Mais il avait des pensées pour l'ensemble des quelque 850 joueurs qui ont endossé le chandail des Olympiques sous son règne lorsque je l'ai joint à sa résidence d'Ottawa 24 heures avant son intronisation.

«Je suis fier qu'autant de joueurs aient fait carrière. Mais derrière ces joueurs qui ont joué dans les rangs professionnels, il y en a beaucoup plus qui ont réussi leur vie. Quand je les revois avec leurs enfants, qu'ils me parlent de leurs années ici, de leurs jobs, ça me rend vraiment fier de ce que nous avons fait avec eux.»

D'un bras cassé à la LNH

Pompier à la Ville d'Ottawa pendant 35 ans, Charles Henry, aujourd'hui âgé de 74 ans, a l'air de tout, sauf de l'homme de hockey rusé et surtout bien branché qui se cache sous un extérieur un brin flou et brouillon.

S'il passait et passe encore inaperçu dans une foule, impossible pour «Charlie», comme il est connu dans le monde du hockey, de se fondre dans une foule lorsqu'il s'installe dans un coin, même le plus discret, d'un aréna.

«M. Henry est unique», m'a dit avec un rire dans la voix Alain Vigneault à qui «Charlie» a fait cadeau de son premier job d'entraîneur-chef.

«C'est l'une des personnes les plus loyales que j'ai connues. Quand les choses allaient mal, il arrivait avec une solution à offrir: il sortait un bout de papier avec des noms et des numéros de téléphone et un joueur arrivait pas longtemps après.
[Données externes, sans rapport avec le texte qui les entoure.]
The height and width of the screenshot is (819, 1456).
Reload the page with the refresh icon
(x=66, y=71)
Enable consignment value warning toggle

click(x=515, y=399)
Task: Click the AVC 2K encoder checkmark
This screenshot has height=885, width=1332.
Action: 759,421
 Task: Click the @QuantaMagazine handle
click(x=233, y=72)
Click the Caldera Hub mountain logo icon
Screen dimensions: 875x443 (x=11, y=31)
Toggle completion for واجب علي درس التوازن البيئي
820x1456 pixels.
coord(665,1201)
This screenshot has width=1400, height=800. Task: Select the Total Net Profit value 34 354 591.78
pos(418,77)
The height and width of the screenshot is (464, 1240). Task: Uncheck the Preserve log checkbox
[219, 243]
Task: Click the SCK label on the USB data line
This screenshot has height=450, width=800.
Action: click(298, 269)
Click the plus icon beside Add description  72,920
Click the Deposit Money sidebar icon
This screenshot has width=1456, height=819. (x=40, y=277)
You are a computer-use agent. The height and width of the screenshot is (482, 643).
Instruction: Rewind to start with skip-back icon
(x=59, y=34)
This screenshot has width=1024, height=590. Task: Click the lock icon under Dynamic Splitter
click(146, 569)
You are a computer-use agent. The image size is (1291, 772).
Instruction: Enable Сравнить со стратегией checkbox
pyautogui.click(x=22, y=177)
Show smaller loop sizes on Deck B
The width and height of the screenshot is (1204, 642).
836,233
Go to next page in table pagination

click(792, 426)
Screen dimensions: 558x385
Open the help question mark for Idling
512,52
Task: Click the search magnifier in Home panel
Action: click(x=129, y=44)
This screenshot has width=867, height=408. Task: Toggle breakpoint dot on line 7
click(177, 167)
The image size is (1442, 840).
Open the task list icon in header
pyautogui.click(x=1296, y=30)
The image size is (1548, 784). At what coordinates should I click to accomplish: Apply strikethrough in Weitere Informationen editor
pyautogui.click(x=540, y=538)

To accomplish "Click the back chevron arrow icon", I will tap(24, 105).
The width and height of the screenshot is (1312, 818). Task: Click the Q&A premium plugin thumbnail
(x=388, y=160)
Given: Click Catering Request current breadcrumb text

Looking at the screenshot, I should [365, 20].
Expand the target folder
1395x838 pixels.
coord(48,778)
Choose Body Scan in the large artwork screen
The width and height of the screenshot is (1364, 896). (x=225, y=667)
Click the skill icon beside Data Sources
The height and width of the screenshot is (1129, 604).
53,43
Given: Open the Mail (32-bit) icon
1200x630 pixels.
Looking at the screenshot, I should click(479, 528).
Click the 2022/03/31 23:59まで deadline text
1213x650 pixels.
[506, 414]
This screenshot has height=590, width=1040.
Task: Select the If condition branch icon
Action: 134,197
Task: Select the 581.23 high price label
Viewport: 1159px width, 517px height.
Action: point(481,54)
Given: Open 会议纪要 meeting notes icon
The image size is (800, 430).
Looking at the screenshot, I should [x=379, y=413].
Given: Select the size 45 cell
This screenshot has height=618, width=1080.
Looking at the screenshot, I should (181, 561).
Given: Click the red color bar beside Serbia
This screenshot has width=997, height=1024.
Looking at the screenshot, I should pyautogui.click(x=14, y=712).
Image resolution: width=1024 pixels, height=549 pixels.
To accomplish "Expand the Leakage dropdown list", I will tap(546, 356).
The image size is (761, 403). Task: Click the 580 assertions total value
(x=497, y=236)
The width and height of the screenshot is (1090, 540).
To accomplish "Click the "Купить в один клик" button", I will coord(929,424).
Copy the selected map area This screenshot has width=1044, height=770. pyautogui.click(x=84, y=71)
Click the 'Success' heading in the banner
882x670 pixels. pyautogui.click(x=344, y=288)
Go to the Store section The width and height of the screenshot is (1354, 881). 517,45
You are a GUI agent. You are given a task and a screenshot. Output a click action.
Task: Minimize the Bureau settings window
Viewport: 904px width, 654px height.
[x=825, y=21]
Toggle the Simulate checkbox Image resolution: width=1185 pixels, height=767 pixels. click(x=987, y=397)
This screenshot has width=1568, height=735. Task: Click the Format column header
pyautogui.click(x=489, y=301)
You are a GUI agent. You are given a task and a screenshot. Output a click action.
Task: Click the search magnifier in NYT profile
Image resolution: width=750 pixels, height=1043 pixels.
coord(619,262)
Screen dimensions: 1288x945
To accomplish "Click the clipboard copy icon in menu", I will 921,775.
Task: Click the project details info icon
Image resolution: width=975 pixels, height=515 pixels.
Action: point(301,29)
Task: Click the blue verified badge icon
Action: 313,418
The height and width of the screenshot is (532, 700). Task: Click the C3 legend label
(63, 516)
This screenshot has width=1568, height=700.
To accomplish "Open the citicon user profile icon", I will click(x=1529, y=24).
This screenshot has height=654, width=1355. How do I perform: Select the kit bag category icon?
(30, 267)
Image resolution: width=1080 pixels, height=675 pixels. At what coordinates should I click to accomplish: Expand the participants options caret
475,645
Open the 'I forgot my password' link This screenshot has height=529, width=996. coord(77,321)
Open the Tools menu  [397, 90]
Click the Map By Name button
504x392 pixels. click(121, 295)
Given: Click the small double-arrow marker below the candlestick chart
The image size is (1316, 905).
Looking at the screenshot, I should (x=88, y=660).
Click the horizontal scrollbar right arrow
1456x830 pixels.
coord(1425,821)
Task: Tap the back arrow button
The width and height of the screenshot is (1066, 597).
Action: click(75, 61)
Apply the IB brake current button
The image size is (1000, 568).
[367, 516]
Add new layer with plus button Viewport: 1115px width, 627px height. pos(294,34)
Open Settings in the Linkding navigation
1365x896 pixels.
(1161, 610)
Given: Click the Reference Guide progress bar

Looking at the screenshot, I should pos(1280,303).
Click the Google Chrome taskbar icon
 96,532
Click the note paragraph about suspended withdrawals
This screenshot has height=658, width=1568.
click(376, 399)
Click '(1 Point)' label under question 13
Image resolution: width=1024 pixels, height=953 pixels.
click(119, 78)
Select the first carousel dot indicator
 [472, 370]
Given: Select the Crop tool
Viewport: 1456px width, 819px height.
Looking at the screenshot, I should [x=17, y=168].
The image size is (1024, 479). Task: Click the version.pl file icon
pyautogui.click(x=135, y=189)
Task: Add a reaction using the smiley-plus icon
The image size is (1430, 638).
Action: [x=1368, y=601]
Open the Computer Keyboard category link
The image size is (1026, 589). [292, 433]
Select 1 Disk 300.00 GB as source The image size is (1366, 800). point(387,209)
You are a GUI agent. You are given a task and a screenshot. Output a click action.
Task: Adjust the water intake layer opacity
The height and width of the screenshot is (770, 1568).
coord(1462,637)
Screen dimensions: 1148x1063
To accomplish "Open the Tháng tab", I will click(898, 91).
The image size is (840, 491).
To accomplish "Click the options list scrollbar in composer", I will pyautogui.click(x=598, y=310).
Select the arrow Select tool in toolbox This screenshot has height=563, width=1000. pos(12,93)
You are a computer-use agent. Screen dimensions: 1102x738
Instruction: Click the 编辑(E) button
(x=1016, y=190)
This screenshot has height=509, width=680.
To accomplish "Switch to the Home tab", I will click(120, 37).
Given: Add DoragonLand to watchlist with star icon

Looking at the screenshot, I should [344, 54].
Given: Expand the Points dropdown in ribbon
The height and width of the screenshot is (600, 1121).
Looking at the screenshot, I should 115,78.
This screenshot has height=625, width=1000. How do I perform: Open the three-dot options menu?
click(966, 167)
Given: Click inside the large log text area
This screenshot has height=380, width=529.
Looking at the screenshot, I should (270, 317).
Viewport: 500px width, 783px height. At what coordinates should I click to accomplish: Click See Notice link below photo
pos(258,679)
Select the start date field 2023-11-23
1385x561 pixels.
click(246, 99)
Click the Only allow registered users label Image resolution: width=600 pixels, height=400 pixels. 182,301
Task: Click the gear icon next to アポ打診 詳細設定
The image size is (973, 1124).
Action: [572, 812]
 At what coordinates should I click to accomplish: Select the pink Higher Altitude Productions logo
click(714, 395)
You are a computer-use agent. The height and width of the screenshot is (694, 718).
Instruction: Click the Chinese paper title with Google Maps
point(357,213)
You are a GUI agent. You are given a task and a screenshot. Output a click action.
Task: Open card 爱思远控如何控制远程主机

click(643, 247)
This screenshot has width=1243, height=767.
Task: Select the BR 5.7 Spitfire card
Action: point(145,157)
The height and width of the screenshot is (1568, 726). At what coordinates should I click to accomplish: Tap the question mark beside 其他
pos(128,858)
Quand les choses revenaient à la normale, il s'éclipsait. Je ne sais pas si c'est parce qu'il était pompier, mais il avait des contacts partout. Quand on regarde les succès des Olympiques au fil de ses 25 ans, il les a utilisés souvent et ne s'est pas trompé souvent.»

En plus de pouvoir compter sur des amis, leurs amis et les amis de leurs amis, Charlie Henry compte sur un flair qui lui a valu des offres d'emploi aux quatre coins de la LNH. Offres qu'il a refusées, exception faite de quelques mandats à titre de dépisteur.

En 1985, encore conseillé par un ami, «Charlie» avait un jeune Québécois dans la mire au repêchage de la LHJMQ. Le jeune homme n'ayant pratiquement pas joué de l'année en raison d'une fracture à un bras, il a été boudé. «Rendu en sixième ronde, j'ai demandé à mes recruteurs ce qui arrivait avec le bras cassé. Je ne me souvenais plus de son nom. On l'a repêché et il nous a donné trois grandes années.»

Un an plus tard, le «bras cassé» était repêché en deuxième ronde par le Canadien. Son nom: Benoît Brunet, qui a connu une carrière de 15 ans dans les rangs professionnels.

De ses nombreux exploits réalisés comme pompier et comme homme de hockey, celui d'être présent à son intronisation hier est haut sur la liste.

En mai dernier, miné par un cancer du pancréas, Charles Henry a confié sa vie à un chirurgien qui refusait de lui promettre un réveil après l'intervention. «Quand j'ai rouvert les yeux, tout le monde était surpris. J'ai ensuite passé 51 jours à l'hôpital. Aujourd'hui, je suis en pleine santé...»

L'histoire ne dit pas si cette fois, comme bien d'autres, Charles Henry a pu profiter de la complicité de l'ami d'un ami qui en connaissait un autre. Peu importe: il a gagné... encore!

Photo: Robert Skinner, La Presse

Charles Henry, à titre de bâtisseur, ainsi que les joueurs Michel Goulet, Pierre Sévigny, Steve Duchesne et Richard Brodeur ont été admis, hier soir, au Temple de la renommée de la Ligue junior majeur du Québec.